Changes in RPT norms bring cheer for some

Written by fe Bureau | New Delhi | Updated: Aug 19 2014, 06:46am hrs
The latest amendments to related party transaction (RPTs) norms, introduced by the Ministry of Corporate Affairs (MCA), will make life easier for mid-tier companies. Only transactions where the value is 10 % of the turnover of the company or R100 crore (the lower of the two will be considered) would require the prior approval of shareholders by way of a special resolution.

Earlier, any company having paid-up share capital of R10 crore were required to obtain prior approval of shareholders via special resolution for all RPTs that were not in the ordinary course of business and on an arms length basis.

Observing that the changes made to the RPTs rules are significant, Sai Venkateshwaran, Partner and Head of Accounting Advisory Services, KPMG in India said the shareholder approval requirements will now apply only to transactions meeting certain thresholds.
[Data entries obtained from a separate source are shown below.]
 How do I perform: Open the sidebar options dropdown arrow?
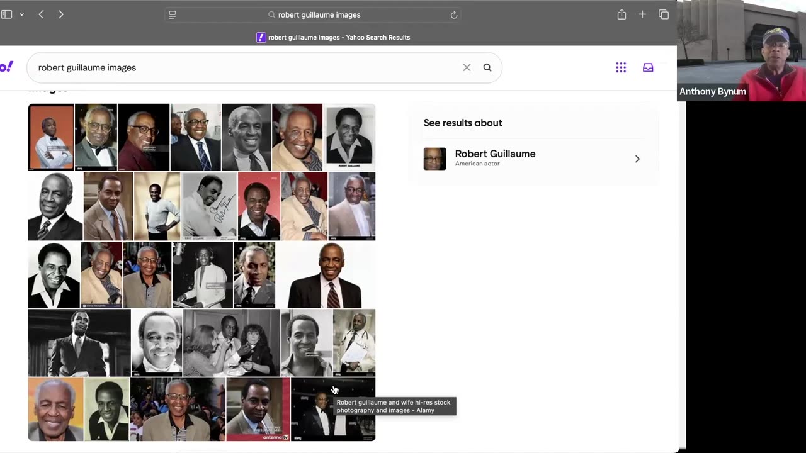click(21, 14)
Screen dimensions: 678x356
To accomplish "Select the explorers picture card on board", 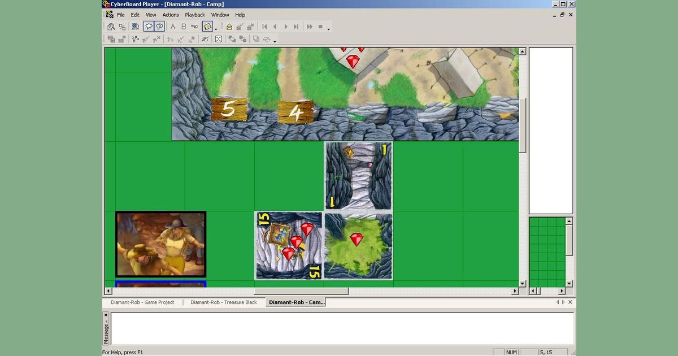I will point(161,245).
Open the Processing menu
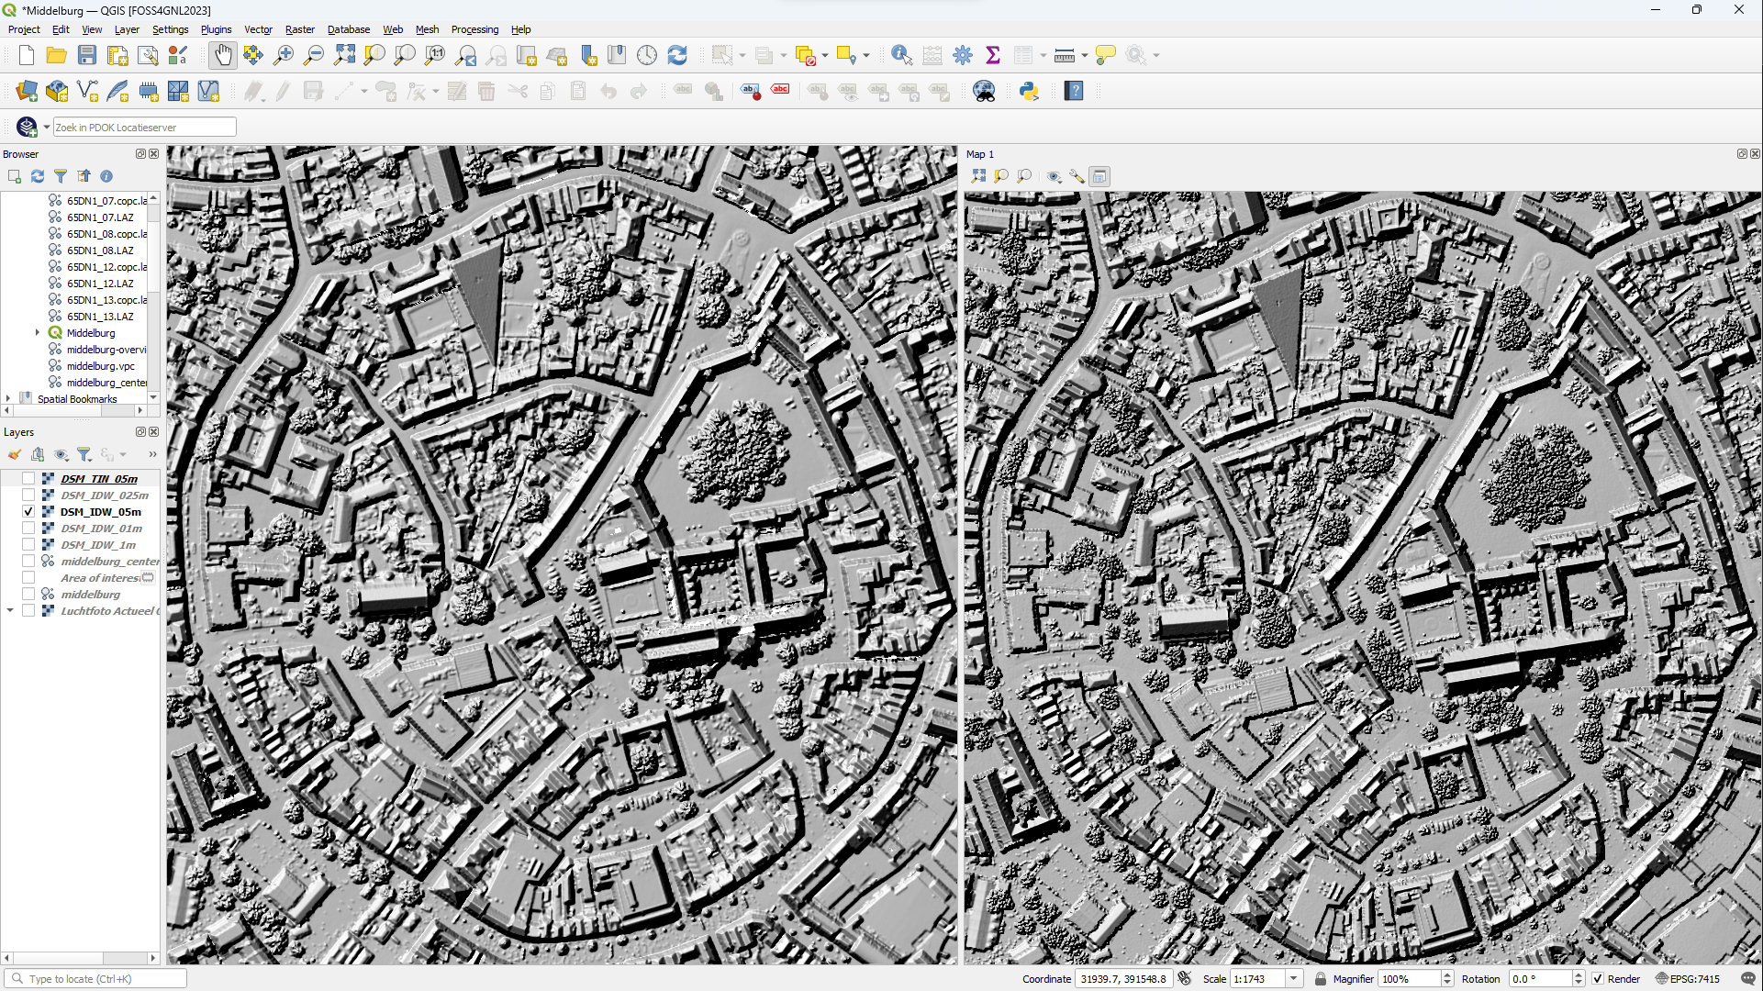This screenshot has width=1763, height=991. (x=474, y=28)
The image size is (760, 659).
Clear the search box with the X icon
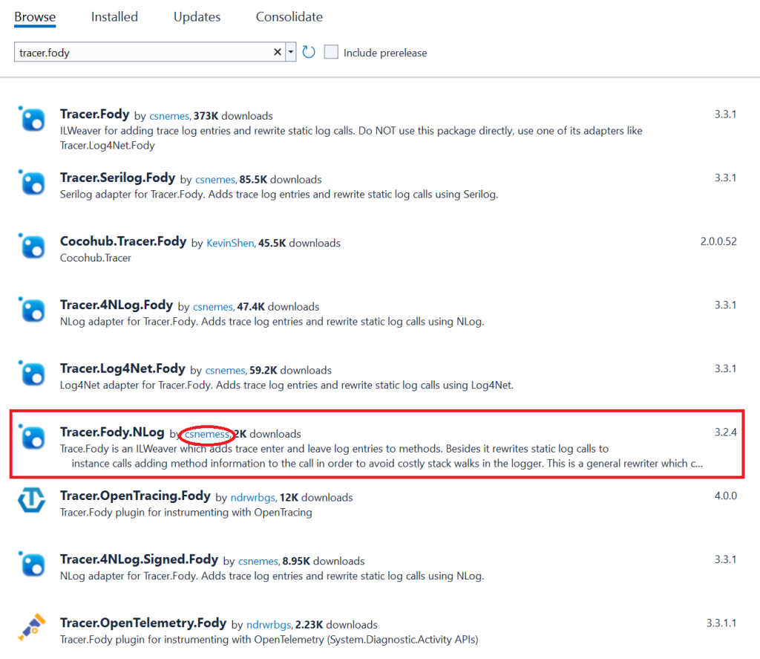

On the whole these changes are a clear reflection of the fact that MCA continues to look into the practical challenges faced by corporates in the implementation of the new Act, and has responded with amendments to make the law more pragmatic and yet achieve its objective. While this amendment does not do away with all the practical challenges that corporates are facing, it is still a major step in the right direction, he said.

Consequently, this created a problem for a number of companies as prior approval was required even for immaterial transactions through a special resolution. Dolphy Dsouza, Partner in a member firm of Ernst & Young Global, said the rules for related party transactions have been eased with respect to determining the materiality threshold for minority shareholders' approval. "This is a step in the right direction but more changes would be required," he said. The most important change would be to align Sebi and Companies Act requirement with respect to definition of related party and related party transactions as well as the requirements relating to the approval process, he added.

However, Venkateshwaran noted that introduction of the absolute monetary thresholds still would require several transactions -- that are not considered to be material for a large company -- to be referred to shareholders for approval.